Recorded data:
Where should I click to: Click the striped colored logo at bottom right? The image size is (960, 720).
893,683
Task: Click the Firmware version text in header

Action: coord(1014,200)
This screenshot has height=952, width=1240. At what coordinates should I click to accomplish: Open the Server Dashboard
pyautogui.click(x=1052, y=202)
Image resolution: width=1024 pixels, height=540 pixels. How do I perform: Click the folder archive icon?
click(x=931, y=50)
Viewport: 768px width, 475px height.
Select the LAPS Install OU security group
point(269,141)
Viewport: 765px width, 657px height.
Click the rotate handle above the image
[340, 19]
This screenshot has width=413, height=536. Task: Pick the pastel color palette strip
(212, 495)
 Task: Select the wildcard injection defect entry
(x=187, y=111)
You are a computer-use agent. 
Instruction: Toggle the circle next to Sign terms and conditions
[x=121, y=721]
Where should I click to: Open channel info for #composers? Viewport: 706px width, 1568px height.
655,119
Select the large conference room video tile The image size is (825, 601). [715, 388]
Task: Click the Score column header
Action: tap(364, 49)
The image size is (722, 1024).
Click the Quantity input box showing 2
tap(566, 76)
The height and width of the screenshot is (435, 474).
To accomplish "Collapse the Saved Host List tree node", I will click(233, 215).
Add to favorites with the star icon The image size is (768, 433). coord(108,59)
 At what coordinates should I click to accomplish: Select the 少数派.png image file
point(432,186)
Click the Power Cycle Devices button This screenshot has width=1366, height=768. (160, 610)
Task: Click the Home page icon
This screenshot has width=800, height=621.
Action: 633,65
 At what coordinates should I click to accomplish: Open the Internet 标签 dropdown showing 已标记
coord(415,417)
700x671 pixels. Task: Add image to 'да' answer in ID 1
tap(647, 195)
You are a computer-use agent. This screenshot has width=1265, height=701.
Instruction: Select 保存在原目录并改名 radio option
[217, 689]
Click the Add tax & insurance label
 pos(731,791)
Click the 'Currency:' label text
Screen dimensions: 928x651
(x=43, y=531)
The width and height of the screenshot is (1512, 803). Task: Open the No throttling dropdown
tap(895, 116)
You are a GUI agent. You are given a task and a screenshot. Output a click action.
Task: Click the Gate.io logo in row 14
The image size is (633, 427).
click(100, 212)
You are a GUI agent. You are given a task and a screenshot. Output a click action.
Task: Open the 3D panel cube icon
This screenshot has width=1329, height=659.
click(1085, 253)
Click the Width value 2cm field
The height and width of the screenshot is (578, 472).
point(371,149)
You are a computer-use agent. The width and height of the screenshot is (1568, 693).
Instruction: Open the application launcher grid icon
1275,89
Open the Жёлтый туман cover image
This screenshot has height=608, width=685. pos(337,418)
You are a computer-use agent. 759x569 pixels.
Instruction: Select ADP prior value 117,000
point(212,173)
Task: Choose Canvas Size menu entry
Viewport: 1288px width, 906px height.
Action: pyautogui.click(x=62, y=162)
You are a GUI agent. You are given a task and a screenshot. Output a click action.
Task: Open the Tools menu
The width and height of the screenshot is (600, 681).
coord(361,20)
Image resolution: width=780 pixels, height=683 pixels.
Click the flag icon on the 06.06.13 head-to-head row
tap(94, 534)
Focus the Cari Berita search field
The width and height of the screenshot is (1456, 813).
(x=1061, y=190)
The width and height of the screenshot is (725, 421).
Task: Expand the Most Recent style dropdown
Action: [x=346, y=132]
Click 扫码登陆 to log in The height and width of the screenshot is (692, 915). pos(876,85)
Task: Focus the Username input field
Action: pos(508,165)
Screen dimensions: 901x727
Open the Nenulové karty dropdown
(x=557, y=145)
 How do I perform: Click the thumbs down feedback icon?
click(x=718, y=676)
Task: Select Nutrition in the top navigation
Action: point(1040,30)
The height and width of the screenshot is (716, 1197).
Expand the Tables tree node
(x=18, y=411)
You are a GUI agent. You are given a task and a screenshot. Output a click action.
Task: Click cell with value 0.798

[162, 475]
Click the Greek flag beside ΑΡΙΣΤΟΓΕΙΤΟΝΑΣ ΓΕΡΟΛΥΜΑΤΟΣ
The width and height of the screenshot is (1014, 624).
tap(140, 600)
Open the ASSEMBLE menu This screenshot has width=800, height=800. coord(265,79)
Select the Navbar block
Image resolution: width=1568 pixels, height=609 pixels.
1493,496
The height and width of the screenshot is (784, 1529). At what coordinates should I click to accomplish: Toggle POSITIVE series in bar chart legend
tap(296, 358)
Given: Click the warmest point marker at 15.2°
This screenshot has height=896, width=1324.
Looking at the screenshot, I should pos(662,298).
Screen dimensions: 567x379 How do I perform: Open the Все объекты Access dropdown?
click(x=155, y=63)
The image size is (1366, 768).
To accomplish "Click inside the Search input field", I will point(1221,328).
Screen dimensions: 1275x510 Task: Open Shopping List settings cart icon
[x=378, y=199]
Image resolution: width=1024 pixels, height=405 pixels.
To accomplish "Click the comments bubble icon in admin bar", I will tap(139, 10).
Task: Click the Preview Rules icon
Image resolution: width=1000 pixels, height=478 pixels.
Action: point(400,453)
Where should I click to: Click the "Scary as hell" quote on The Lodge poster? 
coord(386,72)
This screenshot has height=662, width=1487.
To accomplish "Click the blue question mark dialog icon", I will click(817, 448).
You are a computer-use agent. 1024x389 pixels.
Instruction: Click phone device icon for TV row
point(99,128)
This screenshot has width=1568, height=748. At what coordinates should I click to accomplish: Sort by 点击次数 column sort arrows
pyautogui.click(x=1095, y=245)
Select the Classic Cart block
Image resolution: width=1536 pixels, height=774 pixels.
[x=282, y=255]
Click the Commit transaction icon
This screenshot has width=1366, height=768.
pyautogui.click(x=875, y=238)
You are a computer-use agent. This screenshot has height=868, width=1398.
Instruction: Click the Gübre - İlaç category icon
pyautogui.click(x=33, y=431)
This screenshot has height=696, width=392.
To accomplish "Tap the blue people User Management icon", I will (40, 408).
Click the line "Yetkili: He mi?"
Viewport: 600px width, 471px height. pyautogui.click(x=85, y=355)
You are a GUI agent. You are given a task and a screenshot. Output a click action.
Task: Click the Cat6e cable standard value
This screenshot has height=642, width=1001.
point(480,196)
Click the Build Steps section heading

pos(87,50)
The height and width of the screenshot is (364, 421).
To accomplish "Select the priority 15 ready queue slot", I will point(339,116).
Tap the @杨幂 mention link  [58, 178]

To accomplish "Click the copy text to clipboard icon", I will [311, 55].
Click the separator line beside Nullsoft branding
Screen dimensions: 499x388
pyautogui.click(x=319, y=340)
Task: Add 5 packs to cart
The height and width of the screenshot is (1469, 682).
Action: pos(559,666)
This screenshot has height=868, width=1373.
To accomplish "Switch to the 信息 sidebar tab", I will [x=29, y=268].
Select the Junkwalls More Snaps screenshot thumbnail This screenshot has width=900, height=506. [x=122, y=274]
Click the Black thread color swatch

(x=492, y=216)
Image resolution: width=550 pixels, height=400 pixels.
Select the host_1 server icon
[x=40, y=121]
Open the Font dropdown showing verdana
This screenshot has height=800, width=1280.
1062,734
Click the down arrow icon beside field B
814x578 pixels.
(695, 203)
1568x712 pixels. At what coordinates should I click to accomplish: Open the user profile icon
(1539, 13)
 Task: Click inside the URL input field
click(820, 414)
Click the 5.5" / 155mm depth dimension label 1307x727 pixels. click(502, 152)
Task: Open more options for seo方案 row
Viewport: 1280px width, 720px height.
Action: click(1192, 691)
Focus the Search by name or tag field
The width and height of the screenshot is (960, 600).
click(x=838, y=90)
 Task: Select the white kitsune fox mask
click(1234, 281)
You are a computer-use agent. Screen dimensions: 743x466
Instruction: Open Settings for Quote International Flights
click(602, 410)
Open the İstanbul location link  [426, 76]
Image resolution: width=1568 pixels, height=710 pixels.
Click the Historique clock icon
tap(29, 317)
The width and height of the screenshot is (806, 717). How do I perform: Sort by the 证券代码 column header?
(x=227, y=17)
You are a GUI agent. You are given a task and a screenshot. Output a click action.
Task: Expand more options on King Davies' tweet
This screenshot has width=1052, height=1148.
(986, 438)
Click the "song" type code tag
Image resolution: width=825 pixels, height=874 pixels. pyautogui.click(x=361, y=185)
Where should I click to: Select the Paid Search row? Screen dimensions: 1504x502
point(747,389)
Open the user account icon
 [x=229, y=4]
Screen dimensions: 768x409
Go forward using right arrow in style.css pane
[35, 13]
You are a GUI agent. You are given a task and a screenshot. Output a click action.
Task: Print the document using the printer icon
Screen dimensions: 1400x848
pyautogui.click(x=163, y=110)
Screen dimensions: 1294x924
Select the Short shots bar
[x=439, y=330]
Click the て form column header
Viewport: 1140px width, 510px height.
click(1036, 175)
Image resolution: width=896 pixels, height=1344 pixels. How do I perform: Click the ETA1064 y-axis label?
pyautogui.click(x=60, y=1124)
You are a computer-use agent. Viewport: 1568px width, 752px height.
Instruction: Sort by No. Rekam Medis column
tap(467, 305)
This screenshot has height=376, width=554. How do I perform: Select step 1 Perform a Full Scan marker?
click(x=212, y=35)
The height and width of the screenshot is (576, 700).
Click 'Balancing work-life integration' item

**EXERCISE**:
For each line in the data above that contains the string "block", extract the line.

**SOLUTION TO THIS TASK**:
Select the Navbar block
Select the Classic Cart block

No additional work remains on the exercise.